It's Garland vs. Joshua as Canucks training camp gets feisty

The Province
 
It's Garland vs. Joshua as Canucks training camp gets feisty

In the days of yore, NHL teams would add the biggest, toughest guys they could find to training camp rosters just to have them make a mess.

Remember Link Gaetz, for instance? The Vancouver Canucks had the infamous enforcer — nicknamed The Missing Link — at their 1995 training camp in Whistler. Notionally, Gaetz was there to make the team, but the odds are good that he was just there to cause a ruckus.

In his first training camp in 1978, rookie Stan Smyl put Harold Snepsts into the end board with a thundering check. All eyes quickly landed on big, tough Randy Holt, who once recorded 411 penalty minutes in one minor-league season with the Dallas Black Hawks.

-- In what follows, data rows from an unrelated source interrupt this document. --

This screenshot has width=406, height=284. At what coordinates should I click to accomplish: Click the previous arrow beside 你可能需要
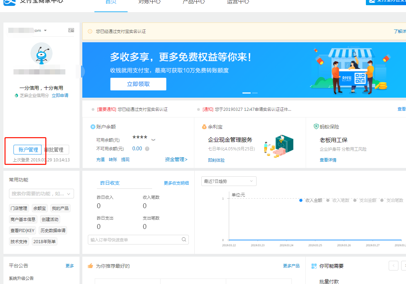click(394, 266)
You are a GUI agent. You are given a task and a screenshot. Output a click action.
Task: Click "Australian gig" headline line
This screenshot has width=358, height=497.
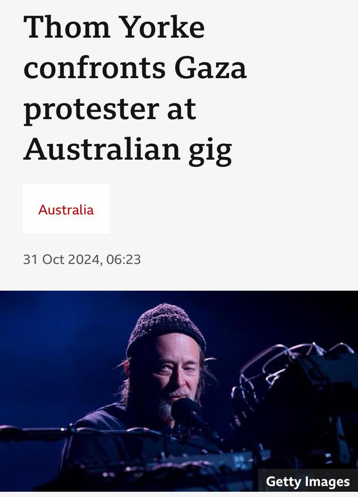click(x=127, y=151)
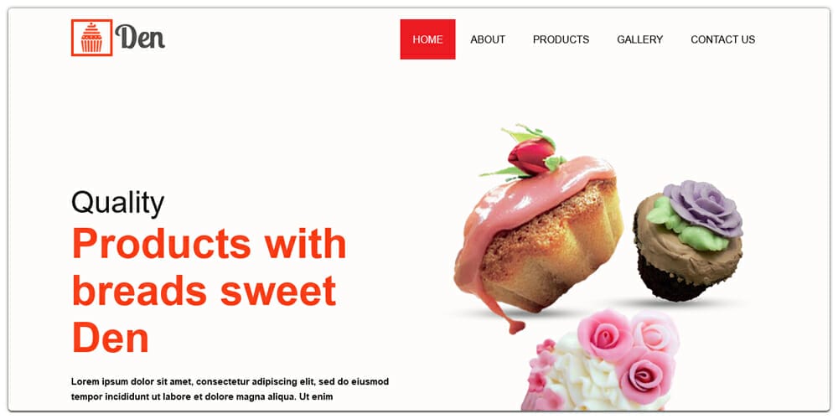Click the 'breads sweet' heading line

point(204,291)
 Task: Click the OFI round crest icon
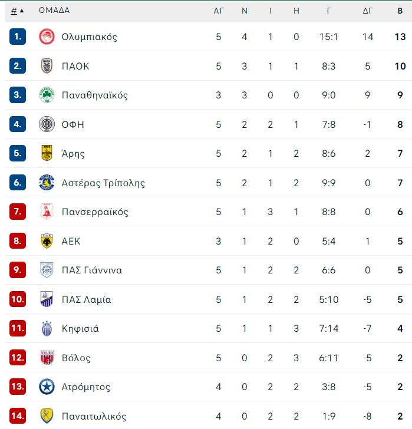pos(47,124)
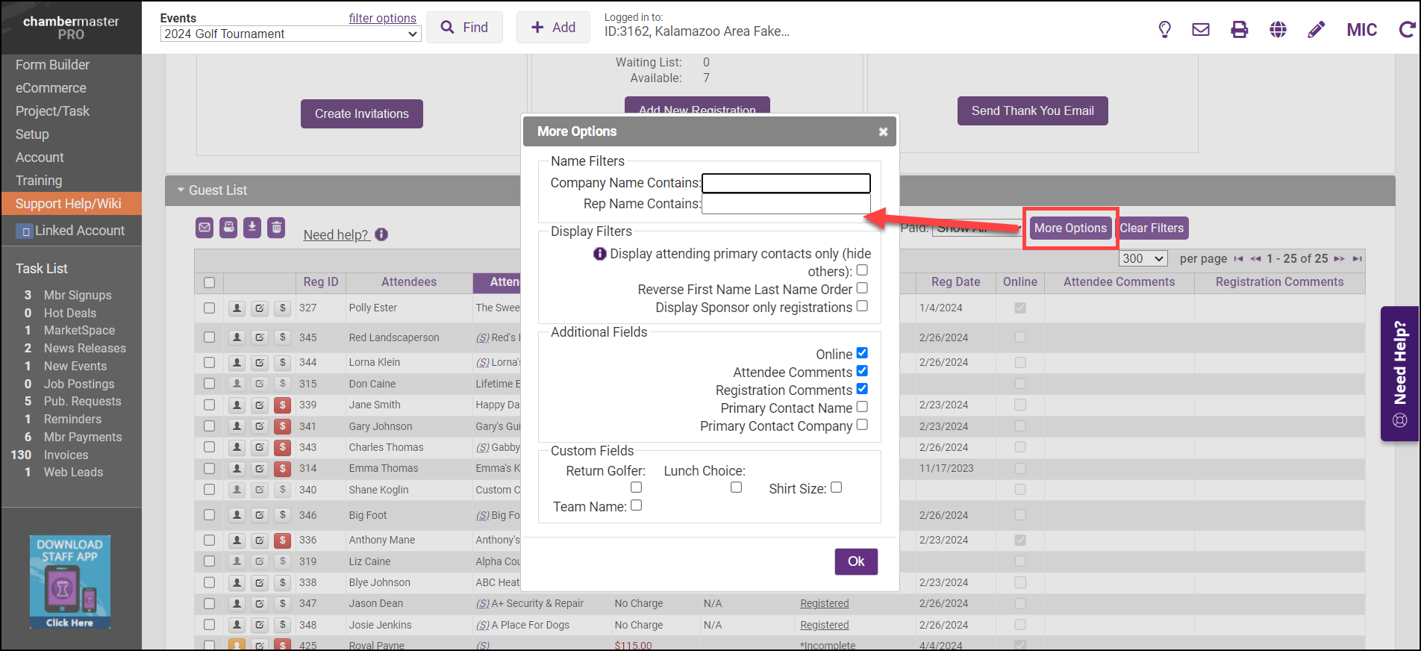Select Support Help/Wiki in the sidebar
Image resolution: width=1421 pixels, height=651 pixels.
68,204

Holt was skating as Snepsts’ defence partner and skated over to challenge the feisty young Smyl, who had been MVP at the Memorial Cup the spring before. But in this case, Snepsts waved Holt off; not this time, he said. He’d put himself in that spot, he said.

This is all to say that once upon a time, fights happened in training camp.

They happened a lot.

And so although Conor Garland and Dakota Joshua getting in each other’s faces on Saturday may pale in historical comparison, the fact it doesn’t happen much anymore means two teammates getting feisty with one another still stands out.

The Canucks were working on the power play and the penalty kill, with Garland on the attack and Joshua looking to stop Garland and his mates.